Auteur and artist Mike Kuchar. (Photo: Henny Garfunkel)

Auteur and artist Mike Kuchar. (Photo: Henny Garfunkel)

 "Salty Sailors" (detail) by Mike Kuchar. (Photo: Courtesy of the artist and [2nd floor projects] San Francisco)

"Salty Sailors" (detail) by Mike Kuchar. (Photo: Courtesy of the artist and [2nd floor projects] San Francisco)


By David-Elijah Nahmod

June was ushered in with Mike's Men: Sex, Guys and Videotape, a flashy, sassy art exhibit by underground filmmaker/artist Mike Kuchar at Magnet on 18th St. Curators Eric Smith, Mark Garrett and Margaret Tedesco have put together a show of the auteur/illustrator's work that will bring back warm (and sometimes hot) memories of the golden age of gay comic books.

Magnet was packed for the show's June 1 opening reception. As the artist beamed with pride, attendees schmoozed, partook of wine and cheese, and admired some exquisite gay art. We were all one that night: everyone's name-tag sported the name Mike. Spotted in the upbeat crowd were local luminary Marc Huestis, director John Waters and the B.A.R. 's very own John F. Karr.

New York City native Mike Kuchar first came to prominence as an underground filmmaker, often working with his late brother George. The brothers were the subject of It Came from Kuchar, Jennifer M. Kroot's well-received 2009 documentary. Kuchar's 1965 film Sins of the Fleshapoids, a campy, raunchy sci-fi/sex satire, served as a major influence on Waters' career. Kuchar has continued to produce films over the years. In 2009, his homoerotic Swan Song revealed the sexual torment of a nude young man. But the film was hardly his swan song, as he continues to film, draw, and now teaches at the San Francisco Art Institute.

"I've always been interested in drawing," Kuchar told the B.A.R. as he smiled at the crowd. "But it's only a fraction of what I've done. These are my children. Most of the time I do film and video, but here it's canvas and paper, which is nice."

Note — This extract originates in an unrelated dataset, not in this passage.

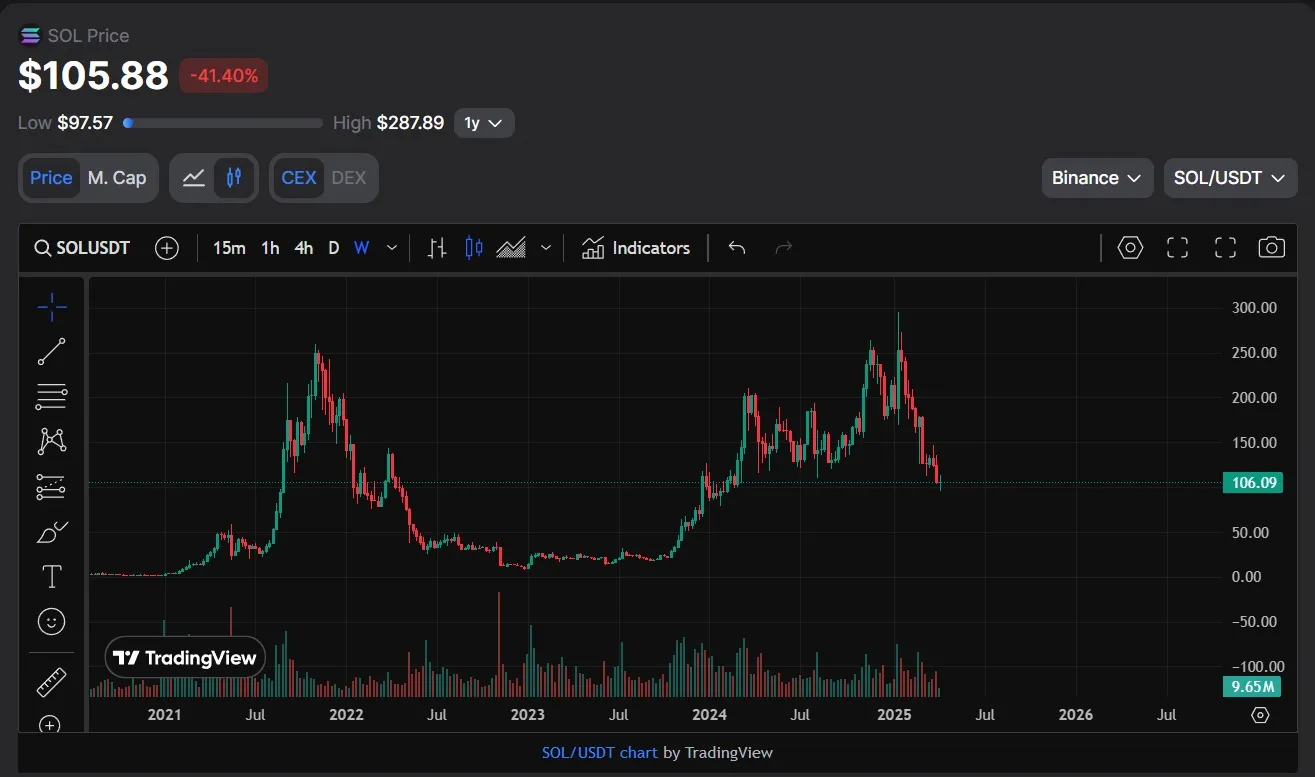Add a symbol to compare with plus icon
This screenshot has width=1315, height=777.
point(167,248)
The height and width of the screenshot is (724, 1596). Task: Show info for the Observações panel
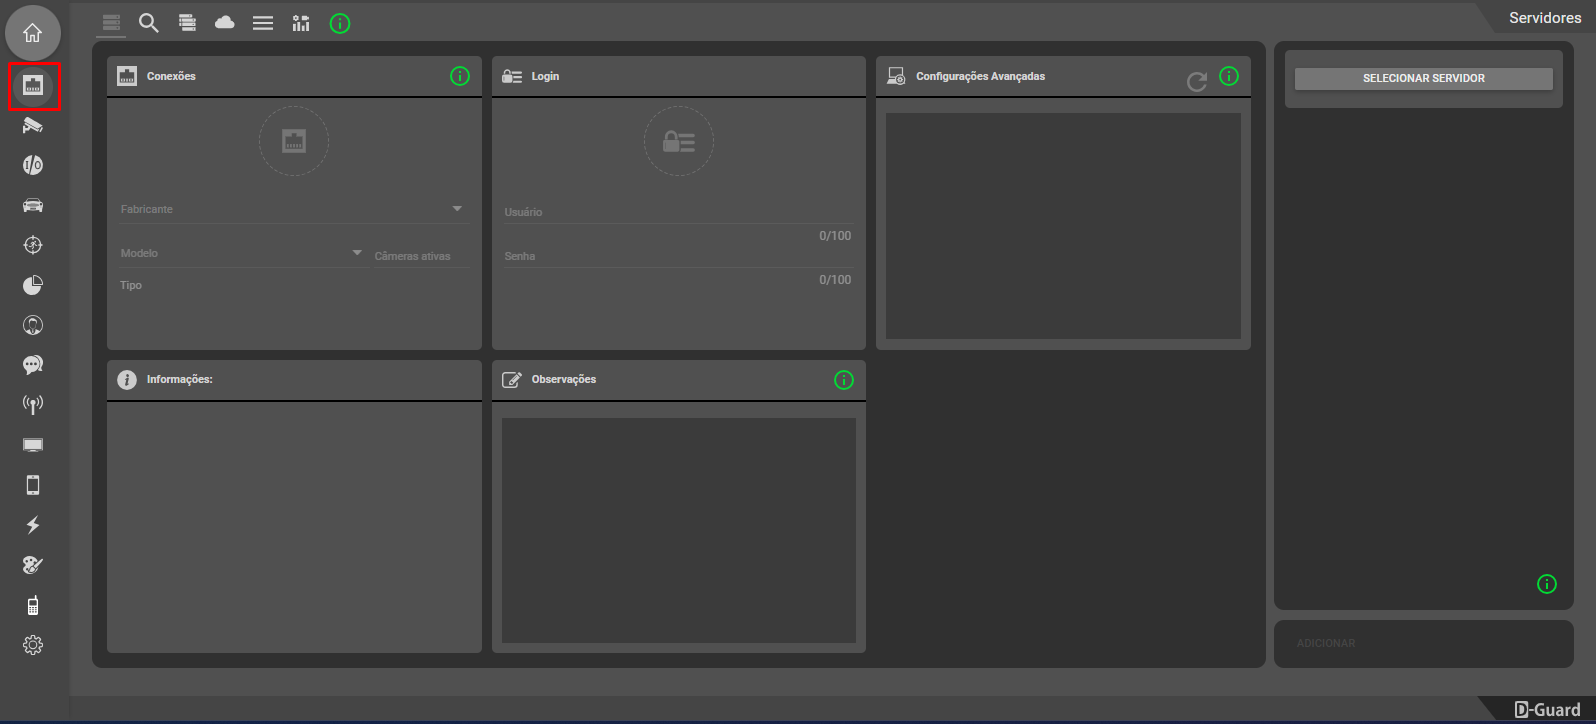[x=844, y=380]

One piece stood out: the cover of Gay Heartthrobs comics, Issue #3, from the early 1970s. "Hi Dwayne, how are you today?" inquires the handsome man in leather. "Horny!" replies the cute young Dwayne, whose attire is similar to Daisy Duke's from the TV series The Dukes of Hazzard .

"That was part of the big sexual revolution," said Kuchar. "It's all out of the closet now!"

There were a number of new pieces on the Magnet walls. One can't help but be impressed and amused by the graphic, homoerotic sexuality offered by Kuchar, sometimes in the most unlikely of settings. A naked caveman rides a dinosaur. Other drawings are more simple, illustrating, in that classic, early-70s gay comic-book style, the unabashed eroticism of two men enjoying each other's bodies. This is definitely an adults-only show. For us grown-ups, it's an absolute delight.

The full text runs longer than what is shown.